At times Fallout 76 feels like any other modern Fallout, just with random strangers with weird names above their heads occasionally running by. There are audio logs to find, mutants to kill, and computer terminals to hack, most of which can be done without every dealing with another human being.
There are only 24 players to a server, and since the map is roughly four times bigger than Fallout 4’s, the game can feel surprisingly but refreshingly lonely at times.
Some of my favourite moments with the game so far have simply been exploring a dilapidated house or factory building alone, picking through containers while the game’s soundtrack of beautiful forlorn violins hum softly in the background. At times Fallout 76 has the emotional resonance and narrative slow burn of a walking simulator, in which environmental storytelling through found objects and audio recordings do the bulk of the heavy lifting.
At the same time, the concessions the game makes in order to accommodate multiple humans is hard to ignore, even if other players are rarely present. Timed events pop up on the map at regular intervals, pulling you to some far corner of the map to team up with other Vault dwellers in the hopes of getting the resources your survival depends upon.
Usually this means fighting off a horde of enemies together which, even when repetitive, fosters a slight sense of flourishing together or not at all. Most of the time, quests are doled out by robots and pre-recorded tapes hooked up to automated machinery. In this regard the world is more like a post-apocalyptic fun house to scavenge through than a living, breathing world, but there are still small but vibrant pockets of civilisation humming along.
Narratively, Fallout 76 takes place prior to the rest of the series. Set in the beginning of the 22nd century, not long after the bombs fell, the game’s players are supposed to take on the role of homesteaders taking back the wasteland.

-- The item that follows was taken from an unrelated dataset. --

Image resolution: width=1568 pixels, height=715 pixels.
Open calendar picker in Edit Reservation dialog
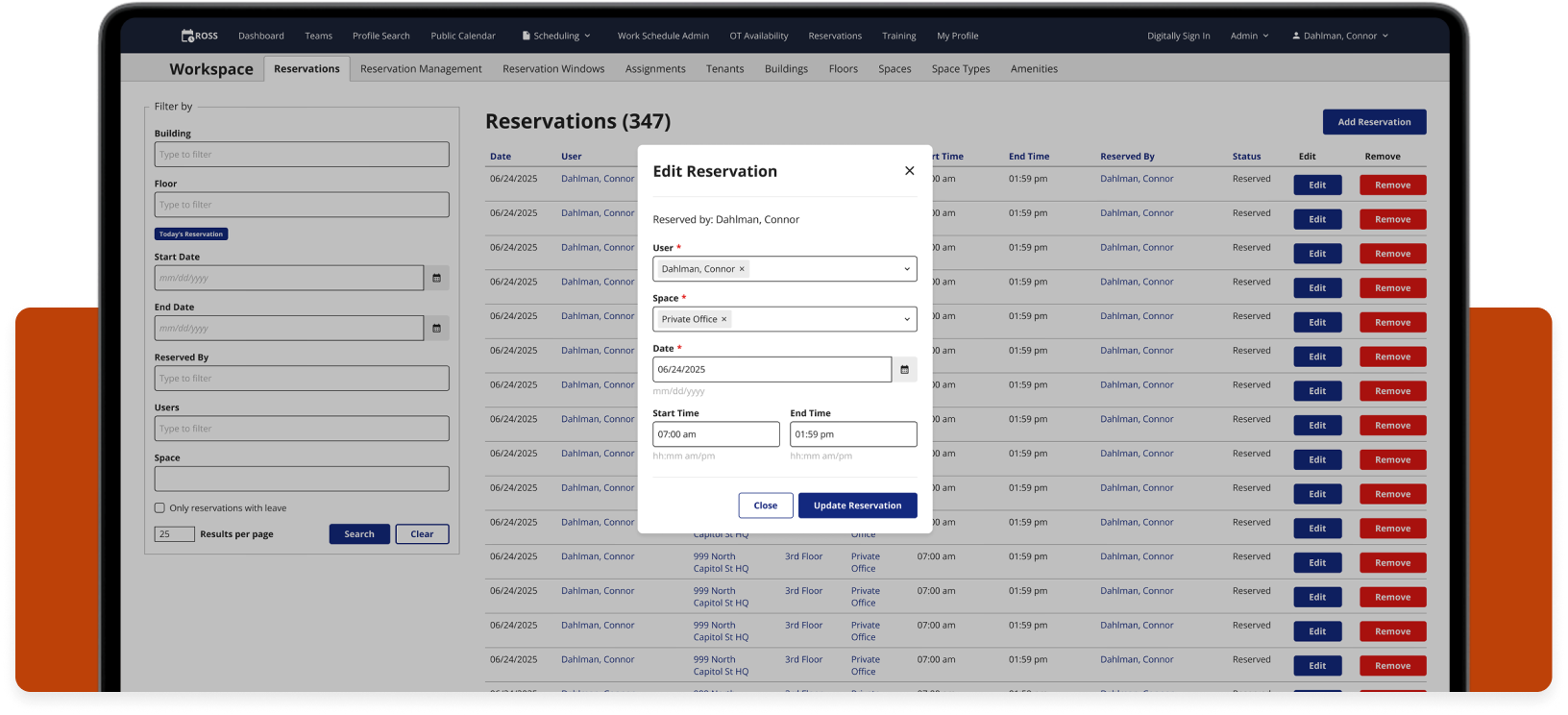pos(904,369)
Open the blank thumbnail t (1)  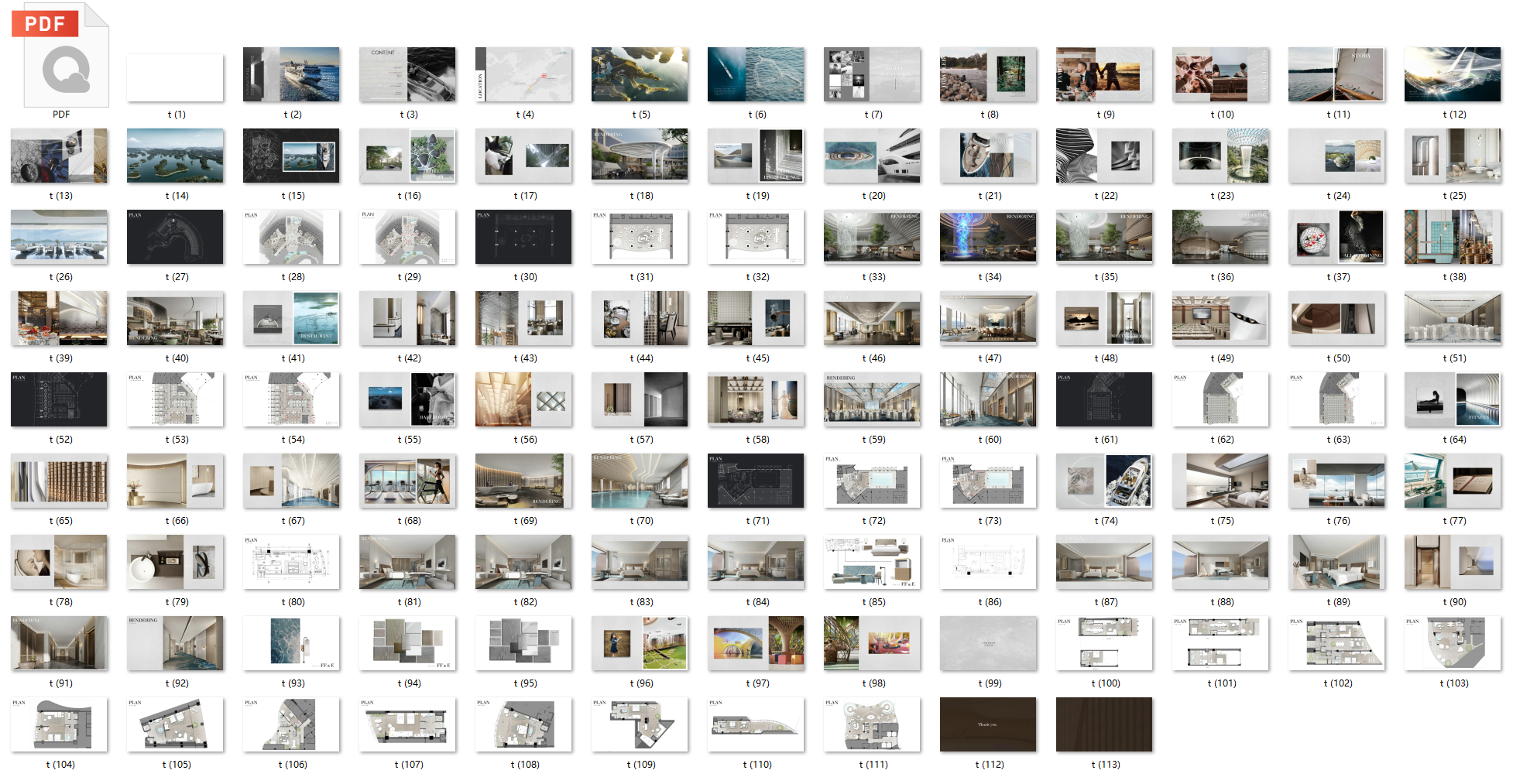[175, 77]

One consequence of this design choice is that Fallout 76 relies on each server’s players to provide the storylines, cultural subtleties, and violent confrontations that normally drive the arc of a Fallout game.
That means that while you can play Fallout 76 like a single-player game, you won’t get the Fallout experience unless you go out of your way to be social.
So far, most people have been busy looking for their first gun or simply trying to find enough food and water to keep from starving all the time. That means most of the multiplayer storylines haven’t had time to properly emerge yet, and likely won’t for a least several more days, if not weeks.
However, a small but noticeable subset of the game’s more veteran players decided to celebrate Reclamation Day, the day when residents of Vault 76 leave to find fame and fortune in the land above, by helping brand new players out. Some players have out helpful starting equipment or simply said hi by adding a beer to their inventory. I’ve had a number of people come up to me during my travels and greet me with a thumbs up emote before asking me if I want to trade.
It’s early enough in the game’s life that neither of us have much to offer the other, but on more than one occasion I’ve exchanged various types of ammunition, just for the hell of it. If nothing else, it’s a testament to how eager players are to create meaningful human interactions where none are fabricated in the game itself.
These types of interactions are what I’m interested to see develop, especially as they become augmented by end-game activities. Throughout my journey so far, everything I’ve already accomplished has increasingly felt like a tutorial for something bigger: an eventual carnival of player vs. player faction wars, raid-like co-op bosses, and nuclear code arms races. Fallout 76 might have released yesterday, but it still doesn’t feel like it’s gotten completely started yet.